Metric Hedonic Games on the Line
Merlin de la Haye, Pascal Lenzner, Farehe Soheil, Marcus Wunderlich
TL;DR
This work introduces metric hedonic games on a line where each agent has a fixed value and coalition costs are derived from intra-coalition distances using $cost_{AVG}$, $cost_{MAX}$, or $cost_{CUT-\lambda}$, with a cap on the number of coalitions. It establishes the existence of equilibria for all variants under swap and jump stability, analyzes sorted versus unsorted equilibria, and evaluates efficiency via PoA and PoS, noting often unbounded PoA but 1-PoS for several Swap and nice Cutoff cases. The study leverages potential-function methods, reductions to modified fractional hedonic games, and monotone-cost frameworks to derive equilibrium existence, stability properties, and PoS/PoA characterizations, including a grand-coalition stability result in the UIS setting and IRC phenomena for certain Jump variants. Overall, the results reveal a rich landscape of stability and efficiency in simple line-embedded distance-based hedonic games, with implications for distributed coalition formation and clustering under metric constraints.
Abstract
Hedonic games are fundamental models for investigating the formation of coalitions among a set of strategic agents, where every agent has a certain utility for every possible coalition of agents it can be part of.

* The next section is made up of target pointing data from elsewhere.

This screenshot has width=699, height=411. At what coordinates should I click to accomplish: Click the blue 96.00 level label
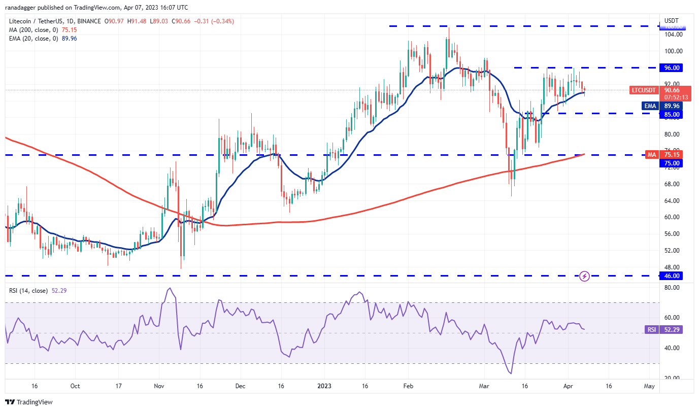pyautogui.click(x=671, y=67)
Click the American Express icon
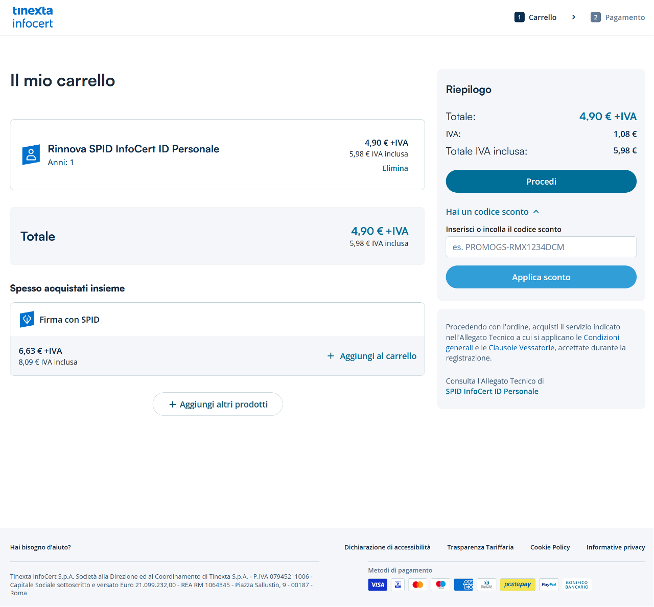 coord(463,584)
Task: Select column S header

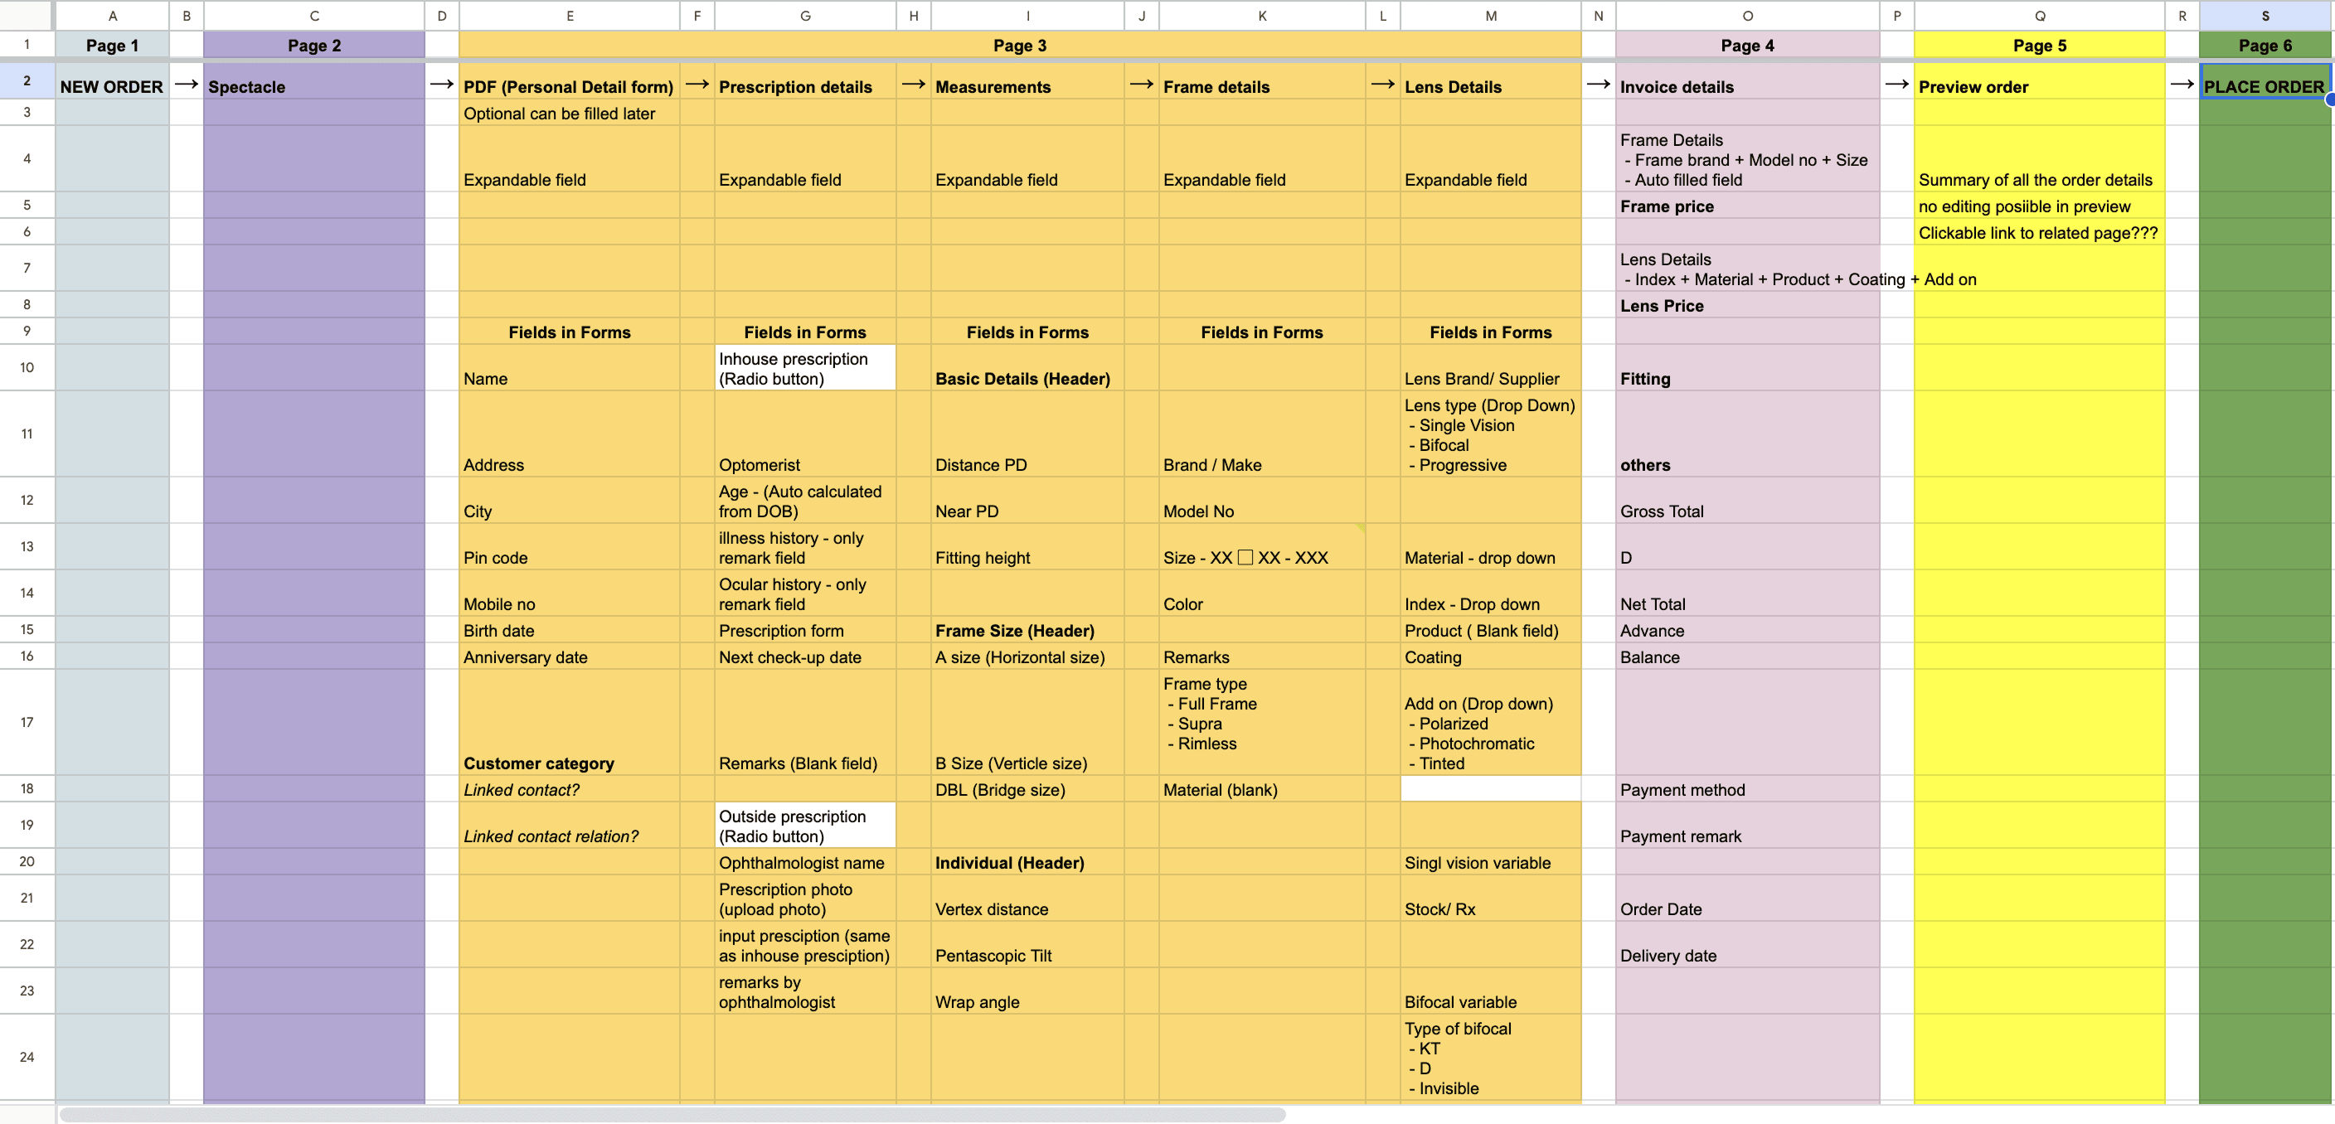Action: click(x=2264, y=15)
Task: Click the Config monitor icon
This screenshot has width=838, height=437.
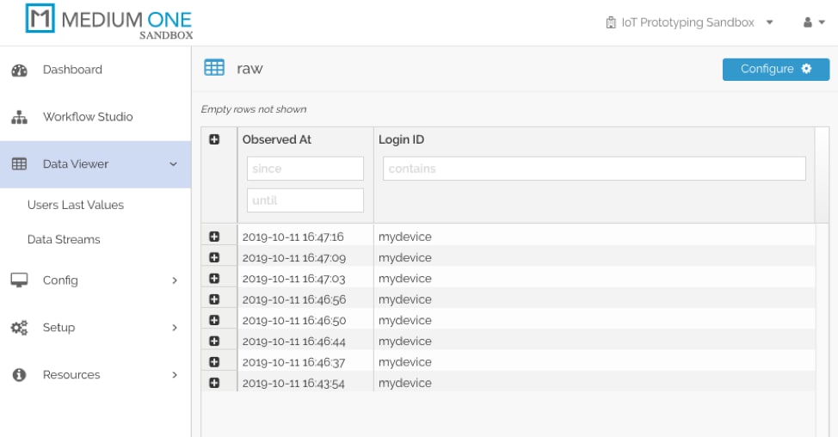Action: point(19,280)
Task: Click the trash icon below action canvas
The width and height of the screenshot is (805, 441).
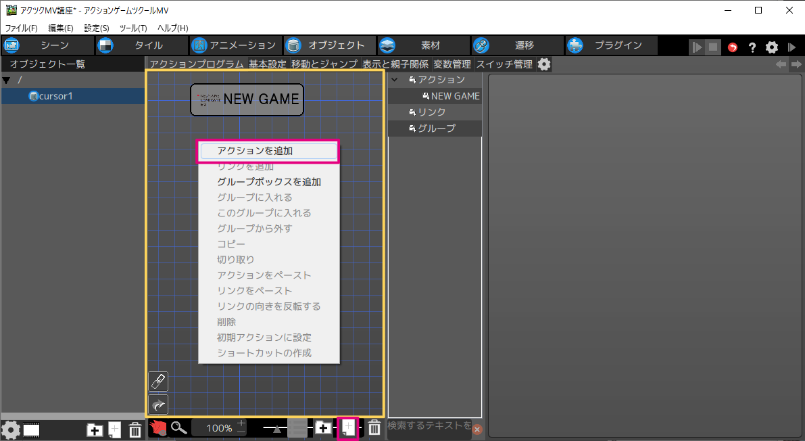Action: tap(374, 428)
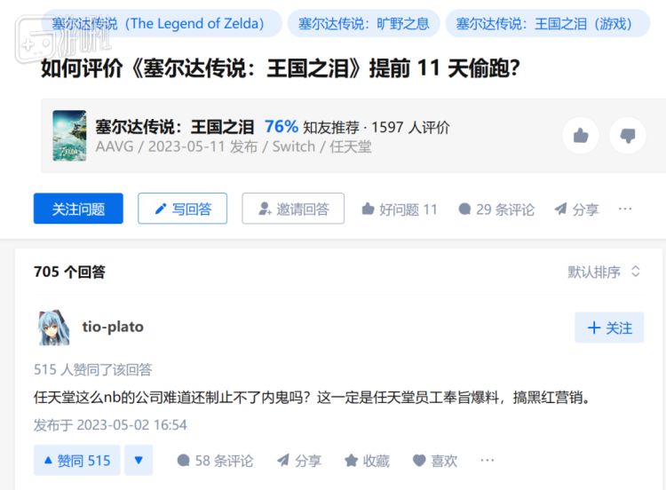666x490 pixels.
Task: Open the answer's 58 条评论 comments
Action: click(215, 461)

To avoid the intractability of defining exponentially many utilities for all possible coalitions, many variants with succinct representations of the agents' utility functions have been devised and analyzed, e.g., modified fractional hedonic games by Monaco et al. [JAAMAS 2020]. We extend this by studying a novel succinct variant that is related to modified fractional hedonic games. In our model, each agent has a fixed type-value and an agent's cost for some given coalition is based on the differences between its value and those of the other members of its coalition. This allows to model natural situations like athletes forming training groups with similar performance levels or voters that partition themselves along a political spectrum. In particular, we investigate natural variants where an agent's cost is defined by distance thresholds, or by the maximum or average value difference to the other agents in its coalition. For these settings, we study the existence of stable coalition structures, their properties, and their quality in terms of the price of anarchy and the price of stability. Further, we investigate the impact of limiting the maximum number of coalitions. Despite the simple setting with metric distances on a line, we uncover a rich landscape of models, partially with counter-intuitive behavior. Also, our focus on both swap stability and jump stability allows us to study the influence of fixing the number and the size of the coalitions. Overall, we find that stable coalition structures always exist but that their properties and quality can vary widely.